Protocol validation is really a very effective way to address zero-day attacks, application attacks, worms, and numerous other attack vectors. For example, let's say your web server receives a client request for an unknown method, before processing such a request, ask yourself what is an effective way to deal with unknown method attacks. Would signatures be an appropriate solution? Maybe trapping the requests and creating an error on the web server would be a better solution – I would do this on the server side. I would also argue, at least for network security devices, that inspecting the traffic for any method that exceeds a set number of alphanumeric characters (this should be a configurable parameter) would be a better way to go...
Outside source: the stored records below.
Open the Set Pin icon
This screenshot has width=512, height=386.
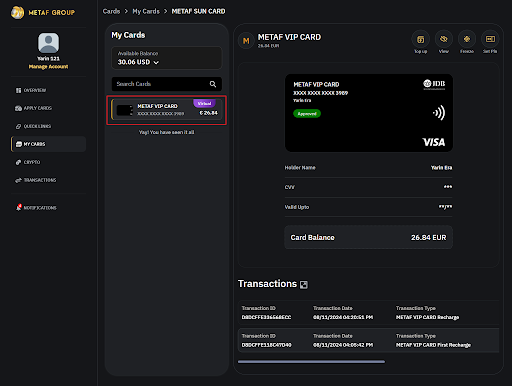[x=490, y=39]
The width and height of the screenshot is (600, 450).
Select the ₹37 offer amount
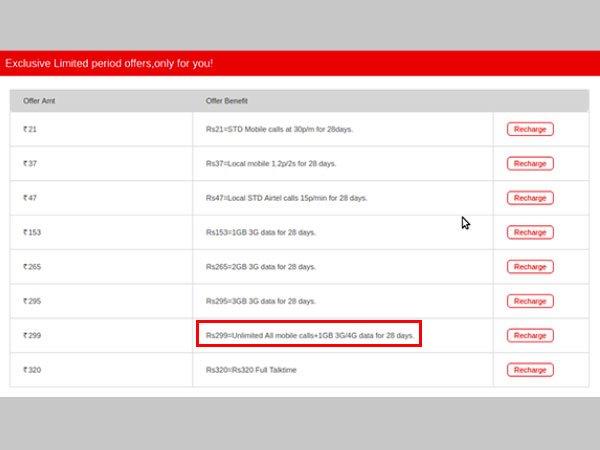30,163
Say some unknown method is received over the network that is not a GET, HEAD, POST, PUT or whatever else you deem suitable for your web serving environment, instead of trying to come up with various signatures to combat an unknown method attack, simply allow a set number of methods and address the unknown methods by limiting them to say 15 characters. Any unknown method attack that exceeds 15 characters (in this example) will not be allowed to the web servers. This will save on system resources, security analysis time, and provide a nice mechanism to address various protocol issues. Yes security signatures are important, but it’s a mistake to limit your security solutions to just signature matching alone - look into protocol validation as well!

The unknown method attack I describe here is just one example I'm highlighting to show that protocol validation can capture any variant of an unknown method attack quickly and efficiently. Same is true if you implement protocol validation on various URI parameters. You can also apply protocol validation to other services like MS RPC services, MS CIFS services, DNS, SSH, SIP, etc.
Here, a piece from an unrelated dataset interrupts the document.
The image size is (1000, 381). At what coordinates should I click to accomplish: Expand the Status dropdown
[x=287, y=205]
Remember Conficker? Conficker is a MS RPC worm that makes changes to UUID/Stub Lengths in Microsoft’s Operating Systems. Instead of relying on signatures to catch every variant of Conficker, why not use protocol validation to protect the various UUID/Stub Lengths in the OS and allow users to customize and set maximum stub lengths for each operation number and UUID accordingly? This would provide proactive protection against a variety of MS RPC attacks without relying on any signatures.

There are many benefits to incorporating protocol validation into your security solutions and it must become an integral part of any network security device being considered today to mitigate network attacks against your systems or you will simply be too exposed.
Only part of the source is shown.